Content starts

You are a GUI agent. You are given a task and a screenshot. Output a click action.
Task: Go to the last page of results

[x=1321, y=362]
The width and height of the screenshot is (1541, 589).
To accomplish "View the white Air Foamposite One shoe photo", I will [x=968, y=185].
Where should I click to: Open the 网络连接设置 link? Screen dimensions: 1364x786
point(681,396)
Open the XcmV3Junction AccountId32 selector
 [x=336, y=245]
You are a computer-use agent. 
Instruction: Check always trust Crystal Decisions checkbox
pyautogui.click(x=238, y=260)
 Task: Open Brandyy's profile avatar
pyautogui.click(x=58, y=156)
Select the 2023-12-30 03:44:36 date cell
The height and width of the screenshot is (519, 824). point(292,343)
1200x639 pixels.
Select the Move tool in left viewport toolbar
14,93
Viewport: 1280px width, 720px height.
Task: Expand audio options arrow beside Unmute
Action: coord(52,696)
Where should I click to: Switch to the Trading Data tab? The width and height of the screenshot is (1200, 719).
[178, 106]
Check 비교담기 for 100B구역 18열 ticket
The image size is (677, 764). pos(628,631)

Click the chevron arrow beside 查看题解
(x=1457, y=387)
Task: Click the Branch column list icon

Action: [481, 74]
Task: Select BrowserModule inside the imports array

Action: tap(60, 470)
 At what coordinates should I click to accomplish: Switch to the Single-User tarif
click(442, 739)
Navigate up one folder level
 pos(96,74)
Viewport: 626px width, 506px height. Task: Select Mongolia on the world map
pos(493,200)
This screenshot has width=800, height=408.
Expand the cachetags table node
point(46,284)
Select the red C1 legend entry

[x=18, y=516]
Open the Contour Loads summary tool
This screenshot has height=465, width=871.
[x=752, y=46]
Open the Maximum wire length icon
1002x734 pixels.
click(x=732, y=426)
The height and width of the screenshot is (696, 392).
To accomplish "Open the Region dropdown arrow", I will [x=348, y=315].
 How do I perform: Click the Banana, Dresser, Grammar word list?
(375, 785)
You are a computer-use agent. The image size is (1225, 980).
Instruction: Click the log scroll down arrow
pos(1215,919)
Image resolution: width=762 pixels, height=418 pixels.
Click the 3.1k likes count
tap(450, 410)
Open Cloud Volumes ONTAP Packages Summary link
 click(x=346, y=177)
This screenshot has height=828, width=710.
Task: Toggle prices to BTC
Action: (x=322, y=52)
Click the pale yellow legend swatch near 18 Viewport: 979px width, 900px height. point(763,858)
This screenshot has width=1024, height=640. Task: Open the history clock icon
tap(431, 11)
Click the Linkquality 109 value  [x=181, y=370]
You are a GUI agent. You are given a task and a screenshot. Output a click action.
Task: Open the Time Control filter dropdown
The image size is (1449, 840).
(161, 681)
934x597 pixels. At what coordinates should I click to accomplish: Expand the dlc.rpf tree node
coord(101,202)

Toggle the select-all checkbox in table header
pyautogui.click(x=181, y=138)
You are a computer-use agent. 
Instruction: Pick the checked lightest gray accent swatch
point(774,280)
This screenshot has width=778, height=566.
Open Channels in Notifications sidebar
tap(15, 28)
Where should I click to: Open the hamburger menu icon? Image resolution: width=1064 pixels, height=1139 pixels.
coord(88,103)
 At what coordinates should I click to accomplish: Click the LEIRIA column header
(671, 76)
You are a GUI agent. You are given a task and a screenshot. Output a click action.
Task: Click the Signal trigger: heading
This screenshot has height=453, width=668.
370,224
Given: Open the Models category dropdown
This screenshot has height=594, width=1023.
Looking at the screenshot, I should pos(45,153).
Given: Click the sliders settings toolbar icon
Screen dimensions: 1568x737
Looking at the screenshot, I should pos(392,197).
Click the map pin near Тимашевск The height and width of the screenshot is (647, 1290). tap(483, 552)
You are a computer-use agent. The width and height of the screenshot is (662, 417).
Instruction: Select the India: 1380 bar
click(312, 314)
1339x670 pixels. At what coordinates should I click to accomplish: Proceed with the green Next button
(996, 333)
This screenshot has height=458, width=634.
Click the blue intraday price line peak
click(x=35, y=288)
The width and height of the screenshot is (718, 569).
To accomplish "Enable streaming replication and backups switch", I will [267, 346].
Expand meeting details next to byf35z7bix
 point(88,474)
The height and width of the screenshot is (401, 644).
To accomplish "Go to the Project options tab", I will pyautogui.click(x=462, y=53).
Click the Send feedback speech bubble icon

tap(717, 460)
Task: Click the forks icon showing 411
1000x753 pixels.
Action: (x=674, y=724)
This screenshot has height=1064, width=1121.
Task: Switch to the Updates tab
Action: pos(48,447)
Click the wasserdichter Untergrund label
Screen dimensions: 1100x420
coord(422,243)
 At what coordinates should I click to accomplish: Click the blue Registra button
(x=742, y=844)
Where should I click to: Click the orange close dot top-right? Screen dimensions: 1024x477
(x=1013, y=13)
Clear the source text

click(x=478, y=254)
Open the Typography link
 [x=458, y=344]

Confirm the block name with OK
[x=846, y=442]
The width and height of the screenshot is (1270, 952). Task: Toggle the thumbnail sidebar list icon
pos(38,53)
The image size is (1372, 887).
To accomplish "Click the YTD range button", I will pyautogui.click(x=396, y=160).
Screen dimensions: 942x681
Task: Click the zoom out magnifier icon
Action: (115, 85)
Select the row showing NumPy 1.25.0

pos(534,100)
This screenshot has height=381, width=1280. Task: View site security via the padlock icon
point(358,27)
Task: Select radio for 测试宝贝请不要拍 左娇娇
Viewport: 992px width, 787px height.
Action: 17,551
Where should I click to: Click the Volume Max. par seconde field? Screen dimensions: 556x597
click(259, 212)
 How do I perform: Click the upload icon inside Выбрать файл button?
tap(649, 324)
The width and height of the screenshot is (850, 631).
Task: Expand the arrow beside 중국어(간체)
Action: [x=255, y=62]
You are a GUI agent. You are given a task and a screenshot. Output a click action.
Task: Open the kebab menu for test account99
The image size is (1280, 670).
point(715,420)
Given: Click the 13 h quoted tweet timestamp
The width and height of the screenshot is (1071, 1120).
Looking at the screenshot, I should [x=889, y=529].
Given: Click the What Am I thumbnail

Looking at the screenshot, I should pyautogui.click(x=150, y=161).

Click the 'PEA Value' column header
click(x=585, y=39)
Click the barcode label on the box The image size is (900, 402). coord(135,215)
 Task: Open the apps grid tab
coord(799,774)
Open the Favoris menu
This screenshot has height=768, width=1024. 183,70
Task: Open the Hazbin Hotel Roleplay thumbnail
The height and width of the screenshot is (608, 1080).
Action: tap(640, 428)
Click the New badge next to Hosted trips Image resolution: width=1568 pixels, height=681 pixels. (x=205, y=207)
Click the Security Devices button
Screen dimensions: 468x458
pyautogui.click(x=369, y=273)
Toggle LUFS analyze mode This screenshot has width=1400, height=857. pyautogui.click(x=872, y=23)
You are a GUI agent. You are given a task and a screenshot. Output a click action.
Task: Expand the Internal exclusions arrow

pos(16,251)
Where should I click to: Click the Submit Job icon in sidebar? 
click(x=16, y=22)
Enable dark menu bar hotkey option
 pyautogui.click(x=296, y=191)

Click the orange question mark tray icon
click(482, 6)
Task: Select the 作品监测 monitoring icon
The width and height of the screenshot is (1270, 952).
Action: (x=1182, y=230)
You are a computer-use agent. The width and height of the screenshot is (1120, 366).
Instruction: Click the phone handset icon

Content ends

What needs to be done: Taking the records above as input, show every line in which the word "near" is present.

Exercise result:
Click the pale yellow legend swatch near 18 Viewport: 979px width, 900px height. point(763,858)
Click the map pin near Тимашевск The height and width of the screenshot is (647, 1290). tap(483, 552)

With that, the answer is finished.